Question: How has the use of cell and gene therapies evolved over time?

Aklilu Tedla: Yeah, that's a good question; I can answer that in 3 ways. So if you look at it from a therapeutic area.

So normally, or historically, targeted towards a narrow set of population, or an orphan kind of designation, to therapeutic areas where you have thousands of patients, so going from just a few patients, or a narrow population of patients that can get it to patients that have like stroke—stroke effects thousands of people. There are products in the pipeline that are going to target a broader population. So that's one from a therapeutic area, you see expansion.

Second, when you say cell therapy, for example, you can think of it in 2 modalities. There are the targets—autologous is out of my body and back into my body, that's naturally just one in one. There's allogeneic, which is out of my body into many. Now, this innovation is actually making this therapy or therapies available to a broader set. If you go back to the hope of more curative outcomes, you're now making this outcome available to more.

Finally, while gene therapy has had a number of rocky—I wouldn't say rocky—but a slow start, from 2022 onward, we see a massive acceleration of these therapies, which again, will bring a lot of improved outcomes for patients.

Question: How has the evolution of the cell and gene therapy market increased patient access to these treatments?

Aklilu Tedla: So today, I would say it's fair to say that patients who need these gene therapies have access to them.
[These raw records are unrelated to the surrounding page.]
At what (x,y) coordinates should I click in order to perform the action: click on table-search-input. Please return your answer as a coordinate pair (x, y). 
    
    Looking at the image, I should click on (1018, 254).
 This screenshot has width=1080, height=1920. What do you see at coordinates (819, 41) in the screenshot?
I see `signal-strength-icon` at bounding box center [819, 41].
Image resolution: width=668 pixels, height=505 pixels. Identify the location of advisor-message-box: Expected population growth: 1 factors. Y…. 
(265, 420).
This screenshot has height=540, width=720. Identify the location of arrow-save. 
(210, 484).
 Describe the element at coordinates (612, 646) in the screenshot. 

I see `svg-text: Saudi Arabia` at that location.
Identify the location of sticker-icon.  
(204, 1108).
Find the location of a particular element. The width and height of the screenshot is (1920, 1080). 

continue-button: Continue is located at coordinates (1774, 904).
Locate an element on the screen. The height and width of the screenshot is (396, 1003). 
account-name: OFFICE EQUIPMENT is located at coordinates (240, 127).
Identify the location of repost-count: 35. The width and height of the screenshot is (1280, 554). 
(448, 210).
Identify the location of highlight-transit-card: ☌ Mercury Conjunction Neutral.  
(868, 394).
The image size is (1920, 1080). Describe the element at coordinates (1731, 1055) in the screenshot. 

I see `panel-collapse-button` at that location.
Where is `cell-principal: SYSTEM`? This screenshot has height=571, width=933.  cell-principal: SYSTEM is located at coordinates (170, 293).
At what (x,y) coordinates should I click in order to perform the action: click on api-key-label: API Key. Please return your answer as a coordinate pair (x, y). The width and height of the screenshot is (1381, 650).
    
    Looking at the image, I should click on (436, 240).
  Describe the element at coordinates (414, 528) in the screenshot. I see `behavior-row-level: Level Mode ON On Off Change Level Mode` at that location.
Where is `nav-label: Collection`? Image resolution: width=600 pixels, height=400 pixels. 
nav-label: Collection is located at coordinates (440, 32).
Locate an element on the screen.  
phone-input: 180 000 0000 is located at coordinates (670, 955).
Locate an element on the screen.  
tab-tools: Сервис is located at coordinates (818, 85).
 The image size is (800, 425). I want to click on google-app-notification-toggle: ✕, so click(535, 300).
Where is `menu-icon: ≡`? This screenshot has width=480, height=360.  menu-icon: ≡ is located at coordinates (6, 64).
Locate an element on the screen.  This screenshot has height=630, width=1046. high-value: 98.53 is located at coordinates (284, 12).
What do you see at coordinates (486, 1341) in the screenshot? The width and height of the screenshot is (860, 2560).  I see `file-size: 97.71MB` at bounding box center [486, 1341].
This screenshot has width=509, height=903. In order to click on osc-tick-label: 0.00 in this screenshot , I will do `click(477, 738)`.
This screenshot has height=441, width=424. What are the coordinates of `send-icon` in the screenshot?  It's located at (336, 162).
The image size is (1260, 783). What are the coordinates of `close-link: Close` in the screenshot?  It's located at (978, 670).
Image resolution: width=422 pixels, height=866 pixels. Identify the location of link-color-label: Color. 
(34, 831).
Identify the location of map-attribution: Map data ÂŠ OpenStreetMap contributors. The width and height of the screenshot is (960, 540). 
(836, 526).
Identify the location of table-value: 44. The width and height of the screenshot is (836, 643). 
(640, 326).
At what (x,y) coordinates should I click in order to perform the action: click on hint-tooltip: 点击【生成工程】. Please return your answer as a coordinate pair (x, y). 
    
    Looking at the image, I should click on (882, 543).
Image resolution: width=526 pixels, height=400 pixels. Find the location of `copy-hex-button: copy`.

They’re a narrow set of population of patients, and so they're getting access to them from a just a payer perspective, for example.

But as this market grows, so we think this market could be close to $100 billion in the next 7 years, you're going to have to manage 2 things—outcomes, that's the hope of selling gene therapies, but then cost. So how do you manage costs? Well, you want to make sure that you optimize safety, these types of new therapies will require more safety monitoring, more long-term monitoring. So if you look at it from a patient perspective, what's going to get you comfortable to try these novel therapies? If you think about it from a payer perspective, what's going to get you to pay for this therapy—it's the promise of an outcome that you'll pay for.

So I think there are a lot of things that need to happen in order to increase access, but it starts with the efficacy and then the ability to kind of monitor and ensure safety over the course of 10 to 15 years is what we think that the monitoring aspect of cell and gene therapies is going to be needed.